The Independent's front-page splash on 'The Peace Prize War' reports that:
The Chinese government has also stepped up its diplomatic efforts to prevent the ceremony going ahead. Yesterday, in a highly unusual move, five countries declared they would not be sending ambassadors to the ceremony. Russia, Kazakhstan, Cuba, Morocco and Iraq are all joining with China in an unprecedented boycott.
(The Russian Embassy's official line is that their non-participation is a coincidence: their Ambassador will not be in Oslo on the night: ""It is not politically motivated and we do not feel we are pressured by China").
All of the EU countries have said they will attend, as they always do, despite the unusually ferocious Chinese diplomatic campaign for a boycott (which we discussed on Next Left last week).
Despite the decision of that motley group of five, and the threat of "consequences" to any nation which attends, the Chinese diplomatic push has clearly failed to make the ceremony unviable.
But China may have more luck through stepping up internal repression.
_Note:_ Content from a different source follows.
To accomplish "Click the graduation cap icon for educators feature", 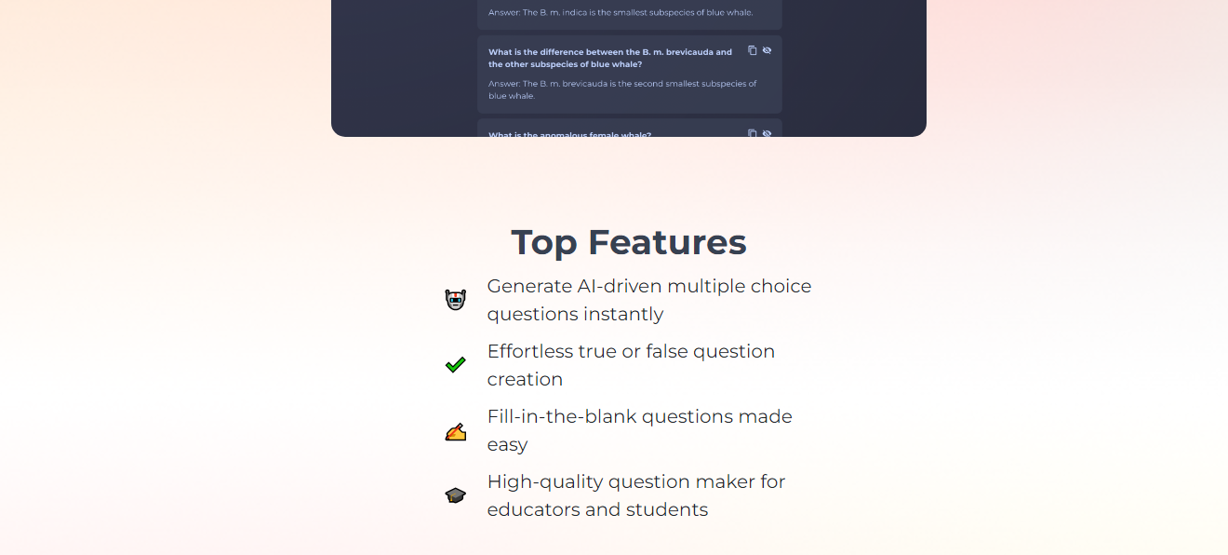I will 456,495.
The Independent report claims that the ceremony is still in doubt, primarily because China has placed Liu's wife under house arrest, banned his brother from travelling along, it is reported, with over 100 human rights activists for fear that one of them would collect the prize on behalf of Liu Xiaobo.
It seems that this may prove a more successful impediment, given Nobel rules.
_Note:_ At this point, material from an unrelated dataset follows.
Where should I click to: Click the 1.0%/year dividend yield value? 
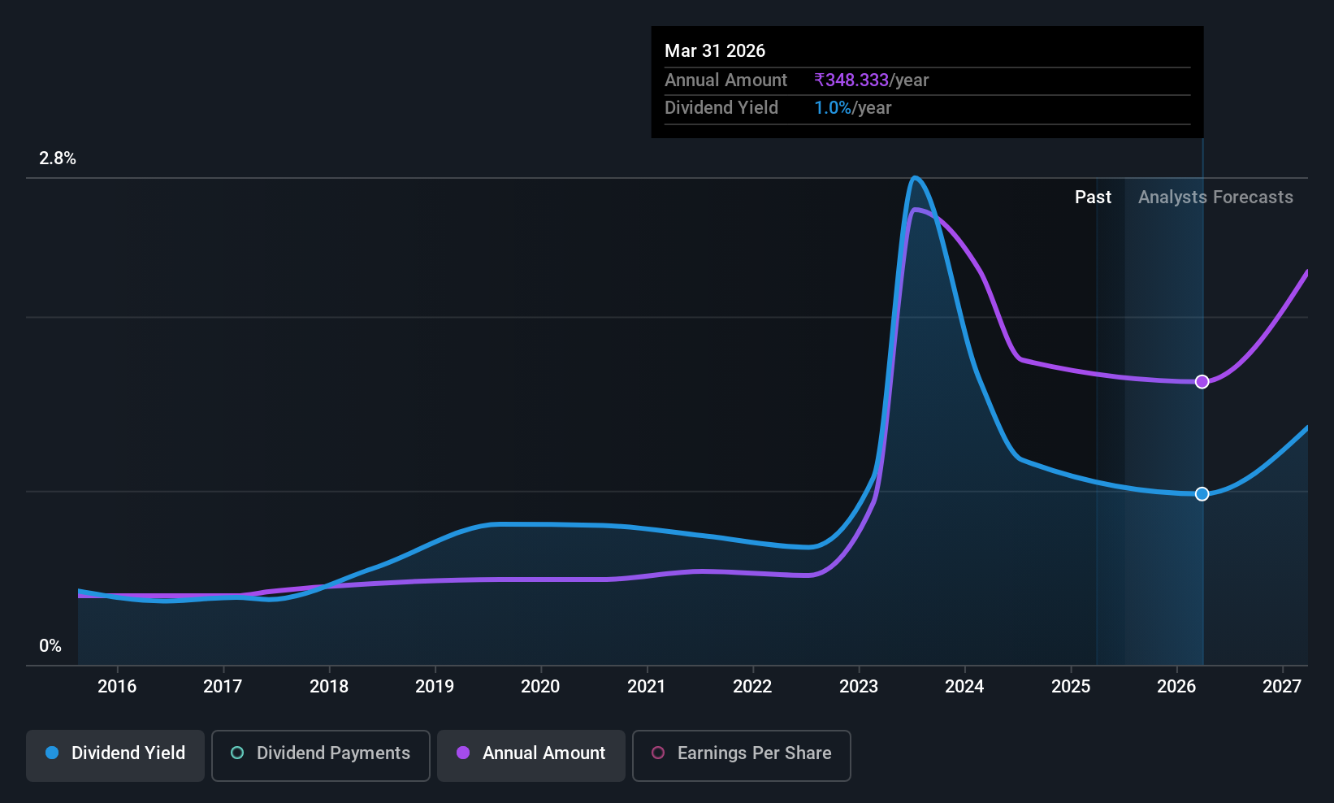(853, 108)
Yet that would be an extremely double-edged diplomatic triumph, especially for those rightly advocating China's peaceful rise as a increasingly important player in the multilateral world order. As Amy Davidson of the New Yorker reports in a fascinating blog, a successful cancellation would be the first time the prize had not been presented since 1936 - when German journalist Carl von Ossietzky was interned in a Nazi concentration camp.
However the issue of who to present the award to and when can be resolved, the spirit of the Nobel prize surely demands that a ceremony in Mr Liu's honour must surely go ahead on December 10th.
It is surely time too for human rights groups around the world to announce some form of virtual solidarity celebration on that date in honour of China's first ever Nobel Peace Prize winner.